Tuesday, September 2, 2014

Unhappy Anniversaries

If forced to select the most miserable year in recorded history, a strong case could be made for 1914.  Some reasons for this choice are immediately obvious, such as the outbreak of World War I, Europe's four year long danse macabre.  Other events, while perhaps not as patently catastrophic, also speak to the quality and quantity of the year's misery. One of these other tragedies is the extinction of the passenger pigeon, a specie that just a few decades previously had been so numerous that it numbered in the billions and had flew in flocks miles long.

In a sense, both the extinction and the war can be seen as the denouement of the intertwined trends of the antebellum: technological advancement, industrial expansion, and imperial ideology.  Just as railroads delivered machine gun ammunition and phosgene gas to the front at the Somme, Ypres, and Verdun so that hundreds of thousands of young men could be mowed down in the name of God and country, so too railroads delivered thousands of hunters to every corner of a Manifest-Destiny-driven United States so that passenger pigeons could be mowed down in their nesting grounds and their meat sold back east.  The going rate was about 50 cents per dozen.

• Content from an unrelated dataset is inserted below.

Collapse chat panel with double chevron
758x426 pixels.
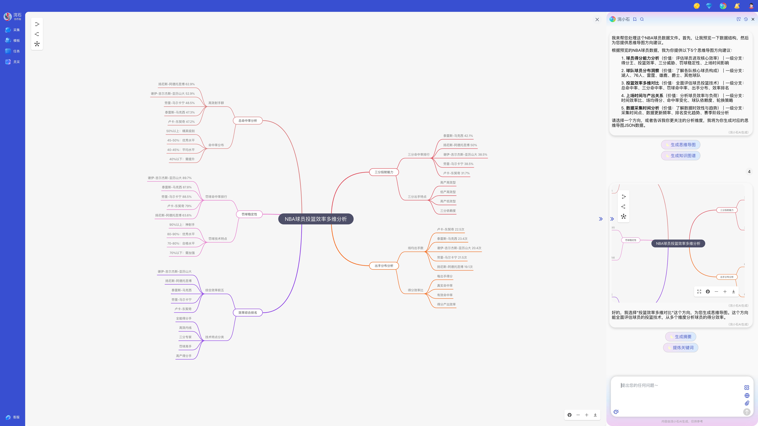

Even the language used to describe the two events can become parallel at times.  Compare, for instance, any given passage about the Western Front with this depiction from the Smithsonian of a pigeon hunt:
There were no laws restricting the number of pigeons killed or the way they were taken. Because the birds were communal in habit, they were easily netted by using baited traps and decoys. The birds were shot at the nesting sites, young squabs were knocked out of nests with long sticks, and pots of burning sulphur were placed under the roosting trees so the fumes would daze the birds and they would fall to the ground...One of the last large nestings of passenger pigeons occurred at Petoskey, Michigan, in 1878. Here 50,000 birds per day were killed and this rate continued for nearly five months. 
The last passenger pigeon, however, was not a victim of anonymous slaughter.  A resident of the Cincinnati Zoo 1, Martha, named in a somewhat perverse case of patriotism after Martha Washington, instead obtained a degree of celebrity before succumbing to old age. Unlike nearly all the rest of her species, the date of her death was recorded down to the hour.  I can therefore say with certainty that it has been 100 years and one day since anyone anywhere has seen a passenger pigeon alive.

1914 was a very bad year.


http://www.mnh.si.edu/onehundredyears/featured_objects/martha/martha_extinct_sia2010-0612_500w.jpg
The End




1 The same institution where the last Carolina Parakeet died in 1918. One wonders if the entrance to its ornithological wing bears the inscription "Abandon all hope, ye who enter here."


1 comment:

  1. At least the young men got nice stained glass windows in little country churches all over England, France, Germany, etc. The pigeons have only Martha, but perhaps the chance at resurrection!